| ACTION ITEM |
Which lines below fall between the one containing "Task: Open more options for TEMP chart" and the one containing "Task: Click the chevron next to 展开"? Repeat them exactly, counting both of those lines, and add nothing else.

| TASK INPUTS |
= Beginning of Section =
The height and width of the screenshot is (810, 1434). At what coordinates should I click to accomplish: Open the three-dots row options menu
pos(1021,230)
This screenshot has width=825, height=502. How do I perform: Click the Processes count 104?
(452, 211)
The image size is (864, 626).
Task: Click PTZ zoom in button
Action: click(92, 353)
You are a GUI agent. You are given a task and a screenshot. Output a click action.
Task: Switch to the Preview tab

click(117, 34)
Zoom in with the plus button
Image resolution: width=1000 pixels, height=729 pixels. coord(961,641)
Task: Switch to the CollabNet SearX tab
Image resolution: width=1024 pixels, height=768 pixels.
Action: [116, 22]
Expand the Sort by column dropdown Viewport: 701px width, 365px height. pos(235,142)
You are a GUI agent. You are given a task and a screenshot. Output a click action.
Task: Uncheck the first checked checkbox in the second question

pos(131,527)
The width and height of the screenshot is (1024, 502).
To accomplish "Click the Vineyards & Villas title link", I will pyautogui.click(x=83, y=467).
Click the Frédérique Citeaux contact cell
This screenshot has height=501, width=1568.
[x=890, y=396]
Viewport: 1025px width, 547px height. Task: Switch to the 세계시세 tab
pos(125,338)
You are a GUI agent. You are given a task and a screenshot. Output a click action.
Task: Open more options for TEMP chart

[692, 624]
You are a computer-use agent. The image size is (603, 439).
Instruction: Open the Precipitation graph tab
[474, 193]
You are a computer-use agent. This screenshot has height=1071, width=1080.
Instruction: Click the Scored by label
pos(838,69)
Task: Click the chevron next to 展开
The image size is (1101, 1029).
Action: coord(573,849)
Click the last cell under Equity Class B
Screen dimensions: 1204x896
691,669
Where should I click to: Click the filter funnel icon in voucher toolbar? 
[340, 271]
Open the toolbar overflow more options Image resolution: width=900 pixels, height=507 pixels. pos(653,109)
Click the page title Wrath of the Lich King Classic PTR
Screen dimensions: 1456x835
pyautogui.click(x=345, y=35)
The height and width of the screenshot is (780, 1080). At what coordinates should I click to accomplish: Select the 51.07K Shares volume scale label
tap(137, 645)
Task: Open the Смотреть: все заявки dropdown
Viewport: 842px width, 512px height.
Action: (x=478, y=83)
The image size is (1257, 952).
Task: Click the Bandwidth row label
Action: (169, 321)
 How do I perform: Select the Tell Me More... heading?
= End of Section =
| RESULT OF THE TASK |
Task: Open more options for TEMP chart

[692, 624]
You are a computer-use agent. The image size is (603, 439).
Instruction: Open the Precipitation graph tab
[474, 193]
You are a computer-use agent. This screenshot has height=1071, width=1080.
Instruction: Click the Scored by label
pos(838,69)
Task: Click the chevron next to 展开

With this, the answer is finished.